Africa Month: Homecoming
“Homecoming, especially for Africans in the diaspora, asks us to think about homemaking by negotiating history, identity, power and mobility. It is a constant search for stability and meaning in spaces and places shaped by colonial disruptions and global economic inequalities.”
— Kalamazoo College Associate Professor of Anthropology Espelencia Baptiste

Kalamazoo College will host world-renowned scholars, artists, filmmakers and performers from four continents Thursday, May 14–Saturday, May 16, for its second annual Africa Month. The assemblage will provide a space of conviviality and community for conversations, meals and joyful music at the Arcus Center for Social Justice Leadership, 205 Monroe St.
The events are supported by the Arcus Center, a Howard Hughes Medical Institute (HHMI) Inclusive Excellence grant and the hosting department of African studies, with financial or intellectual contributions from the Center for International Programs, and the departments of philosophy, anthropology-sociology, English and French and Francophone studies.
Director of African Studies Dominique Somda, Assistant Professor of French Manfa Sanogo, Associate Professor of Anthropology Espelencia Baptiste and Professor of English Babli Sinha are the event’s convenors.

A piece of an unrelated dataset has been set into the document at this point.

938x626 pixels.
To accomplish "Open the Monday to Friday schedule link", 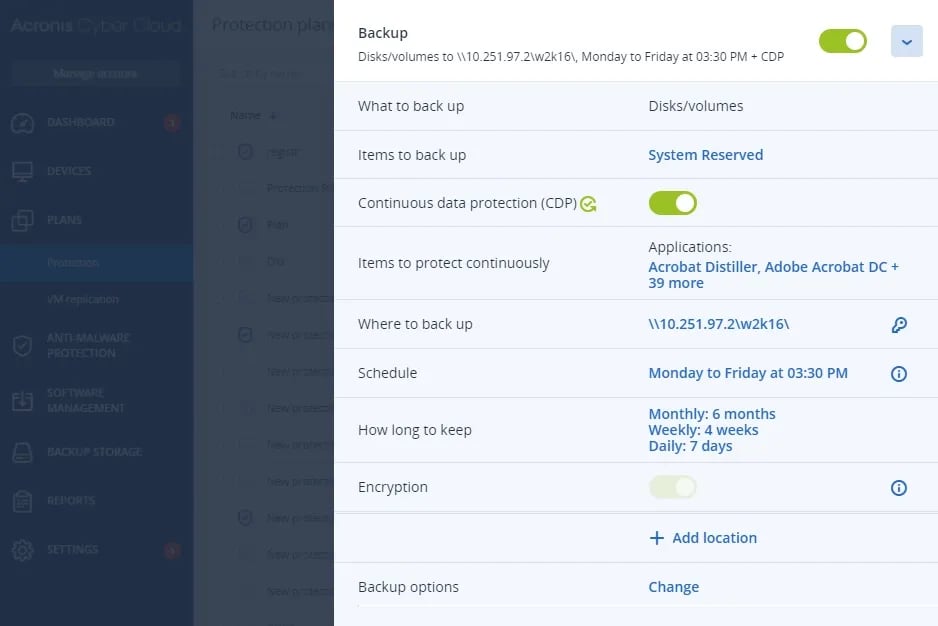I will 747,373.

In 2025, the first edition of Africa Month helped K relaunch its African studies concentration while invited scholars and the community rethought and questioned their knowledge of Africa and from Africa. This year’s edition, themed Homecoming, turns its focus to the category of home and to the mobilities that carry people to and from their homes, across land, time, memory and knowledge. The event offers a space to think through African studies in its broadest sense, embracing Africans and the homes of African descendants alike.
“Home, in postcolonial thought, is never a stable or innocent place,” Somda said. “It is both a site of return and a terrain of struggle. Homecoming asks what it means to return when histories of colonial violence, displacement and extraction have profoundly transformed the conditions of belonging.”

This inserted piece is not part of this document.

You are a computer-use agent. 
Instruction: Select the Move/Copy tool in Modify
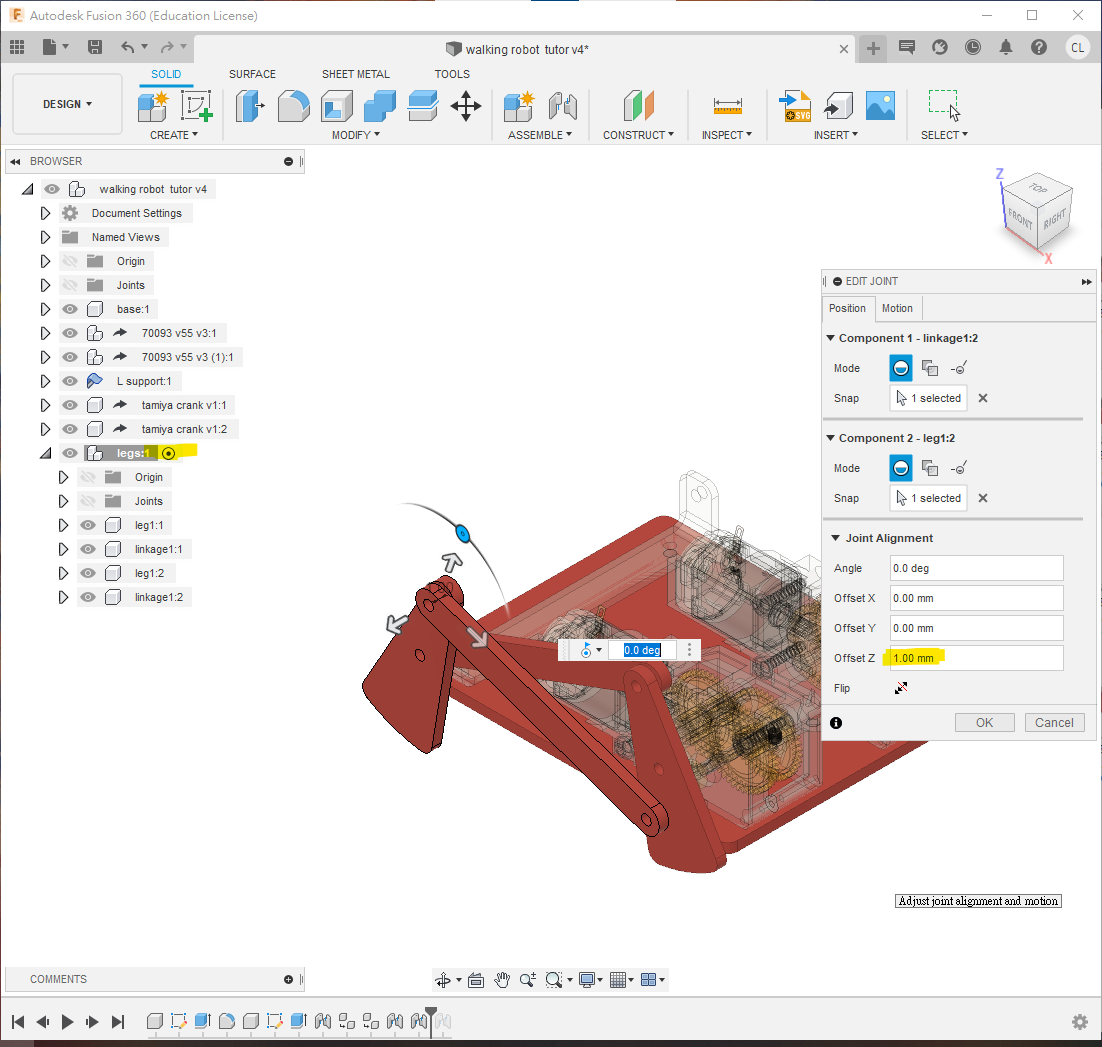[x=466, y=105]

Sinha said that the exploration of this theme will take place through a variety of media including art, film, scholarship and music, “reflecting the ethos of the liberal arts as it explores Africanness through many forms of knowledge and expression in dialogue with each other.”
Sanogo said the continuation of Africa Month helps establish a lasting tradition of K engagement and institutional commitment to centering African and diasporic voices, knowledge, culture and lived experiences.
“Calling it Homecoming highlights the importance of creating a space where these experiences can circulate across borders and generations,” he said. “We hope this program will resonate both on campus and in the broader Kalamazoo community.”
Presenters, speakers and panelists will include:
- Cheikh A. Thiam, professor of English and Black studies, Amherst College
- Sakiko Nakao, assistant professor of African history and French, University of Tokyo
- Hilary Jones, director of graduate studies for history, University of Kentucky
- Alain Kassanda, filmmaker
- Julia Woods ’20, New York University Ph.D. candidate
- Brian Klein and Justine Davis, Afro-American and African studies assistant professors, University of Michigan
- Klara Boyer-Rossol, historian, Institut de Recherche pour le Développement
- Franck Rakotobe, assistant professor of French at the American University of Paris
- Erol Josué, a Vodou priest, performer and director general of Haiti’s National Bureau of Ethnology.
The public is invited and registration is available online. The full schedule of events is available at the African Studies website. A livestream of the events can be watched on Vimeo.
“This is a new annual rendezvous: a place to learn, think and celebrate in a world where Africa and Africans are too often seen only through the lens of lack,” Somda said. “The event of the year, Homecoming, speaks to experiences we all carry: mobility, nostalgia, the journey away and the journey back.”